── Excerpted passage
Building an Ansible Sandpit using Vagrant

Vagrant SSH connections are built for host to box, not box to box. In this post I detail how to fix this with an aim to build an Ansible sandpit.

Ansible and Vagrant

Before I start using Ansible with network devices, I thought I should get to know it in its native environment, that of Linux server management. I'm working through the O'Reilly Media book 'Ansible Up and Running' which suggests trying out Ansible using light-weight Vagrant ubuntu boxes as the host subjects to be toyed with.

With an eye to converting what I'm learning to the gladitorial arena populated by routers and switches the suggested setup left me cold. Ansible does not support Windows as the control machine so the suggestion is to fire up a Linux host onto which Vagrant and the boxes are installed, using port forwarding to emulate the beloved network.

Port forwarding? No thanks

Now you may be cool with port forwarding but that stuff doesn't fly with me, I want to at least pretend I'm playing networks, so I thought I would take a different approach by building a Linux VM as the control and separate Vagrant boxes all attached to a host-only network, all on my Wins PC.
────
── Given data
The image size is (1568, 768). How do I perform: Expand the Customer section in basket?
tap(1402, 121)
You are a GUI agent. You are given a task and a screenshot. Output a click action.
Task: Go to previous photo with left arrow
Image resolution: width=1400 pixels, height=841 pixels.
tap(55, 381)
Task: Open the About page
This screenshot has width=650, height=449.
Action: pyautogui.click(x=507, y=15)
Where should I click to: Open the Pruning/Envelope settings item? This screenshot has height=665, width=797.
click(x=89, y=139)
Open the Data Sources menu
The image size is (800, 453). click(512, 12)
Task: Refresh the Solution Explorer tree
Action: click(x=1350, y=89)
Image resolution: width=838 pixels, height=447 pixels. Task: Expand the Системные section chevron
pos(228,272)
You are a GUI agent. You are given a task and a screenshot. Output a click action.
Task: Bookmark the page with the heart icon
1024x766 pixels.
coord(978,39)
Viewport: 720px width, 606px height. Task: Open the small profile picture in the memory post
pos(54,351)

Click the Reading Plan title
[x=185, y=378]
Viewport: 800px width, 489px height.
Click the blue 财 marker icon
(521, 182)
────
**Exercise 1**
Put the entries from the line containing "Open the Data Sources menu" through the line containing "pos(228,272)" into a JSON list of strings, one string per line, with blank lines omitted.
**Exercise 2**
Write what comes next in the post on building an Ansible sandpit with Vagrant, beginning after its final sentence.

**Written reply 1**
[
  "Open the Data Sources menu",
  "The image size is (800, 453). click(512, 12)",
  "Task: Refresh the Solution Explorer tree",
  "Action: click(x=1350, y=89)",
  "Image resolution: width=838 pixels, height=447 pixels. Task: Expand the Системные section chevron",
  "pos(228,272)"
]

**Written reply 2**
Agreed, this is completely unneccessary, but it did reveal a quirk of Vagrant SSH, which is the primary reason for being of this post.

Host to box, not box to box

By default Vagrant is setup to support SSH from a host device to the local Vagrant nodes, not SSH between Vagrant nodes, nor between my Linux VM and Vagrant boxes.
To this end, Vagrant installs a private key on the host and only public keys on the Vagrant boxes. Thus you can 'vagrant ssh' from host to box but you cannot SSH from box to box, they both only have public keys, no private.
vagrant_default

Another detail to be aware of here is that Vagrant uses multiple private keys on the host. There's the insecure private key, used during initial box instantiation, which, by default, is replaced by a new per-box private key as part of the build.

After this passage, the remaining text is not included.